The big win lies in the perpetual nature of college basketball and its semi-pro outlier of a program. Kentucky is not a program, it is not a machine, it is a factory for fostering talent.

Words this week from Jamal Murray, the most recent five-star recruit to pledge to Cal: "After I looked at the history of Kentucky and the players they've had get to the next level, it made me want to go there even more."

This is basically what it comes down to. Consider that 2015 was a down year for Cal on the recruiting trail. He missed out on many five-star guys. Yet Murray's commitment put Kentucky, once again, at the top of the rankings.

"It was about this draft," Cal said of his latest incoming class on Thursday night. "Like, as you look at these players, understand how they've been coached and what they've been trained as. There's not, 'This is who you are; you do these things.' We were teaching them how to play basketball."

The pitches never end. Now Calipari wants to provide half of the NBA's All-Stars, and you'd be a fool not to believe he can do it. He wanted to go 40-0, an unthinkable feat in the modern era, and came two wins away from just that.

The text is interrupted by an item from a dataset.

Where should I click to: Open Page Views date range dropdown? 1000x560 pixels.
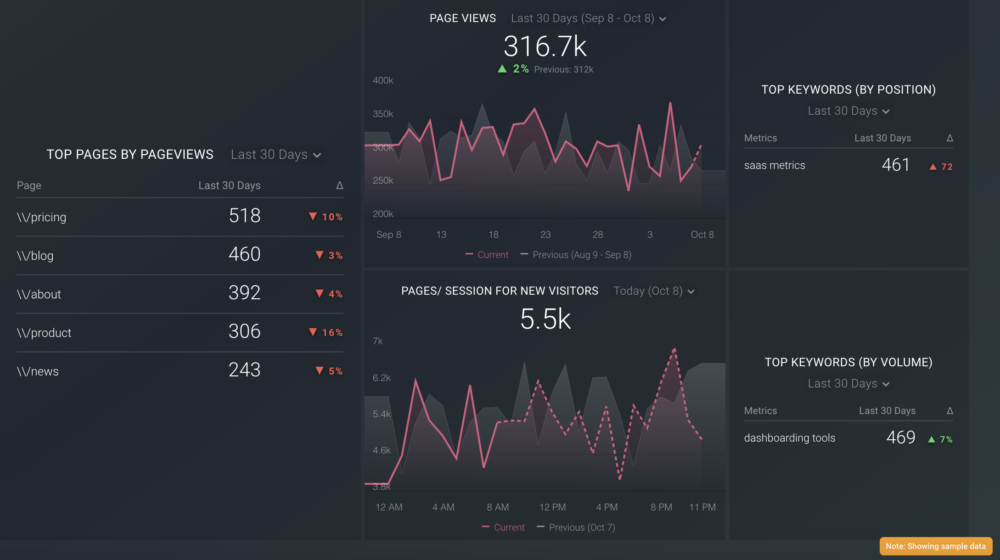pyautogui.click(x=588, y=18)
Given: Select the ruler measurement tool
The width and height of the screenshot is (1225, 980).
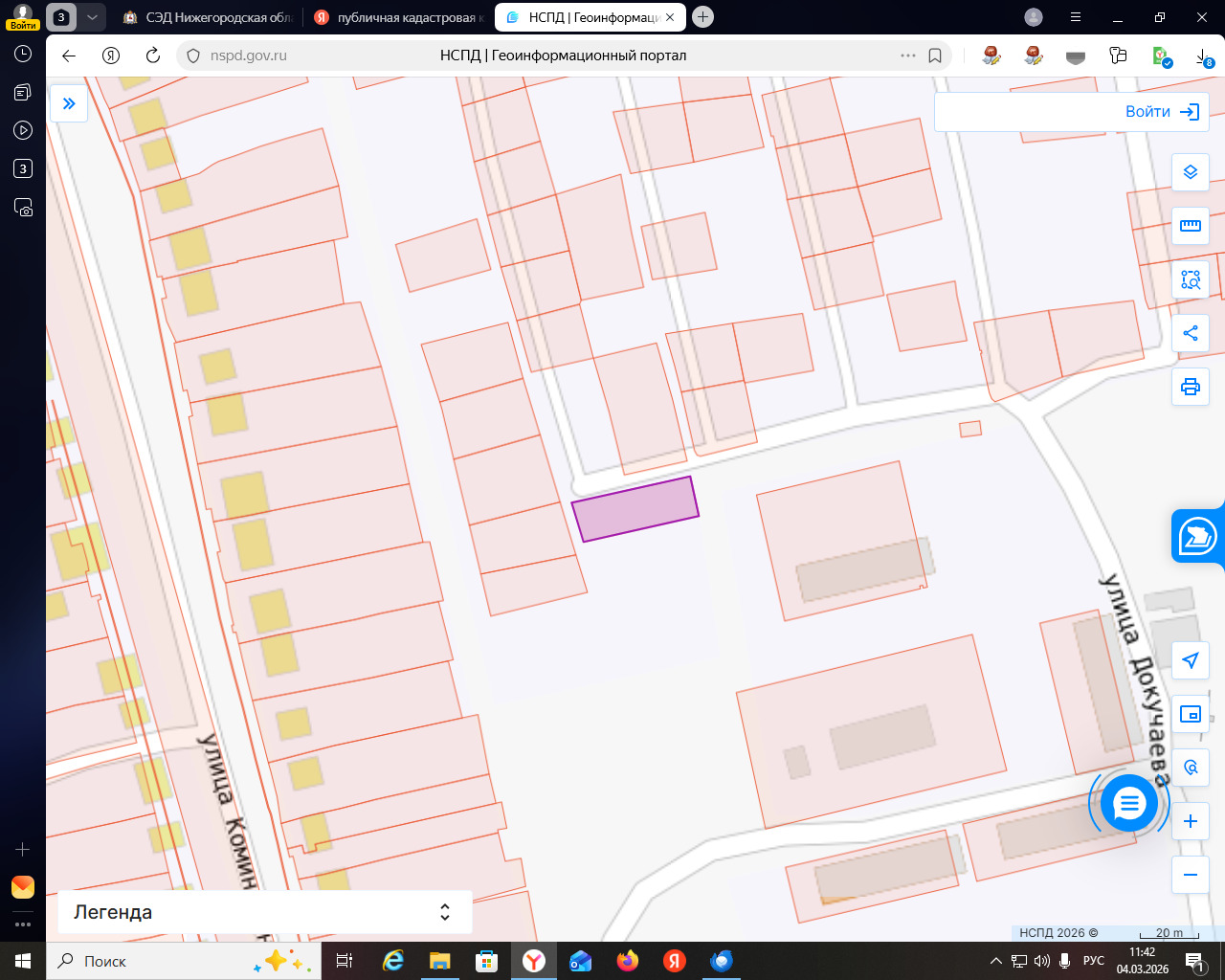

Only this coach could receive so much criticism for a philosophy of shared playing time that helped a team go 38-1.

Lyles' response on Thursday night to the platoon and success of Kentucky this past year: “Uh, four lottery picks.”

And what does four lottery picks say to you, Devin Booker?

"Talented team, and Cal's great."

Praise be.

As Booker was saying this to assembled media, his former coach had already left the green room. With his lottery quartet off to new homes, his smiles and work for the media and the cameras was done. At least for the rest of this night. Another June, another personal championship achieved for the most revolutionary and culture-changing coach college hoops has ever seen.